Goal: turn citation strings in legal text into structured records — case name, reporter, volume, page, year, court — so you can build a case database, link authorities, or check references. kaos-citations does this by parsing: deterministic, offline, no API key.

Terminal window
uv run examples/parse-citations.py
examples/parse-citations.py
#!/usr/bin/env -S uv run --script
# /// script
# requires-python = ">=3.13"
# dependencies = ["kaos-citations>=0.1.0,<0.2"]
# ///
"""Parse legal citations from text — cases, regulations, statutes.
`kaos-citations` recognizes Bluebook-style legal citations and returns them as
*typed* records: a case citation gives you the case name, reporter, volume, page,
year, and court; a CFR citation gives you title and section. This is pure parsing
— deterministic, offline, no model or API key. It's the backbone of every
legal-data workflow (building case databases, linking authorities, checking
references).
Run it:
uv run examples/parse-citations.py
"""
from __future__ import annotations
import kaos_citations as kc
TEXT = (
"The Court reaffirmed Miranda v. Arizona, 384 U.S. 436 (1966), and distinguished "

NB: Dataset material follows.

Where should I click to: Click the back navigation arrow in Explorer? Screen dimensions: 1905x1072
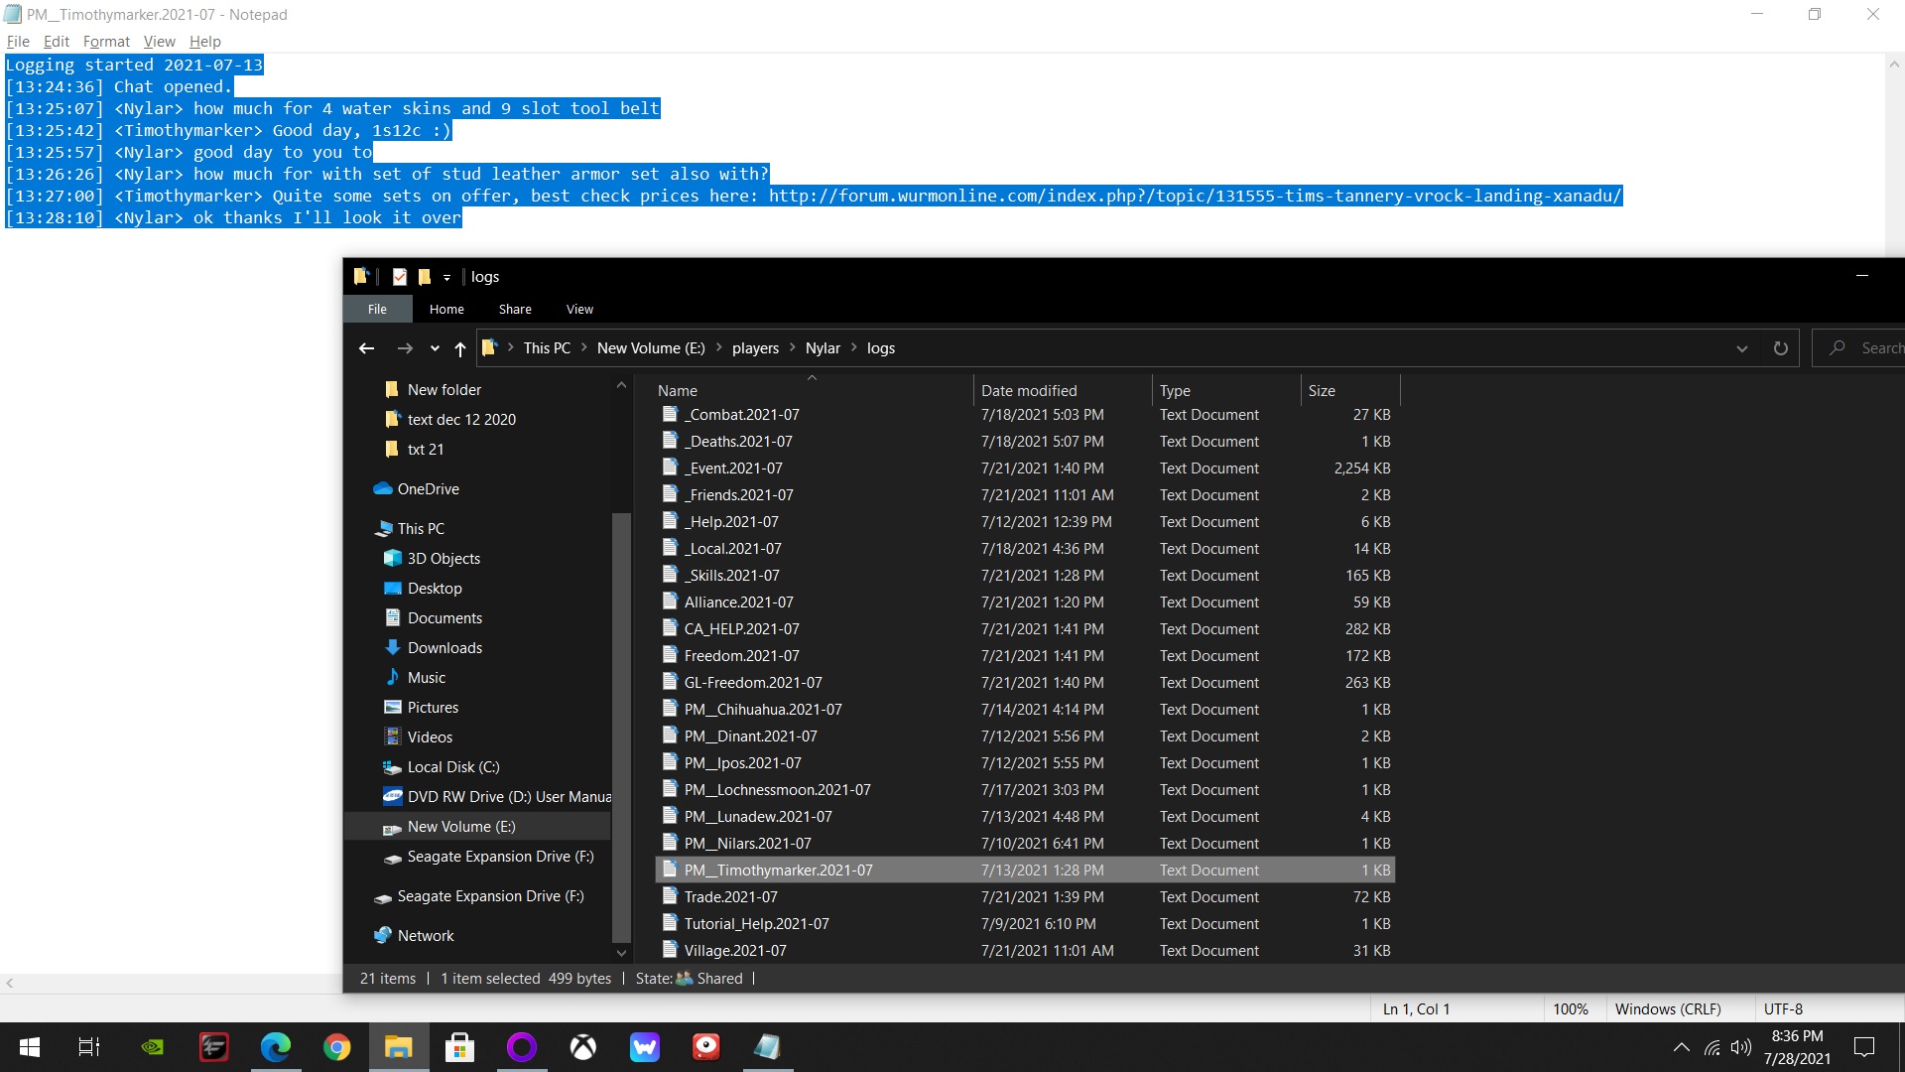click(366, 348)
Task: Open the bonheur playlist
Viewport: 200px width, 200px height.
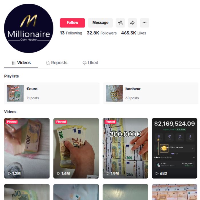Action: (x=151, y=93)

"Brown v. Board of Education, 347 U.S. 483 (1954). The complaint also alleges "
"violations of 17 CFR 240.10b-5 and 15 U.S.C. § 78j(b)."
)
def main() -> list:
citations = kc.extract_citations(TEXT)
print(f"found {len(citations)} citation(s):\n")
for c in citations:
if c.kind == "case":
print(f" [case] {c.case_name}{c.volume} {c.reporter} {c.page} ({c.year}) [{c.court}]")
else:
print(f" [{c.kind:<7}] {c.normalized}")
return citations
if __name__ == "__main__":
citations = main()
kinds = [c.kind for c in citations]
# Two cases, a regulation, and a statute — all parsed, no model needed.
assert kinds.count("case") == 2
cases = [c for c in citations if c.kind == "case"]

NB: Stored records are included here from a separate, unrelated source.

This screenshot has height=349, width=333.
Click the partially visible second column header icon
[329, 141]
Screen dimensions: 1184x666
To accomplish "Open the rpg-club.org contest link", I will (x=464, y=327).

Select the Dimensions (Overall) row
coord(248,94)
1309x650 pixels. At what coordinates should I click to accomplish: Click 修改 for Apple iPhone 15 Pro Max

assert any("Miranda v. Arizona" in c.case_name and c.year == 1966 for c in cases)
assert any(c.kind == "cfr" for c in citations)

Notes

  • kc.extract_citations(text) returns a list of typed Citations — CaseCitation, CFRCitation, StatuteCitation, and many more kinds. Filter on .kind or pass kinds=[...] to restrict.
  • Each citation round-trips to a .normalized Bluebook form, so duplicates collapse and references compare cleanly.
  • This is parsing (recognizing reference strings); it’s the complement to grounded citations, which verify that a quote actually appears in a source. Legal workflows use both — recognize the authority, then ground the claim.
  • Because it’s pure and offline, run it over a whole corpus (e.g. real filings from kl3m) at no cost.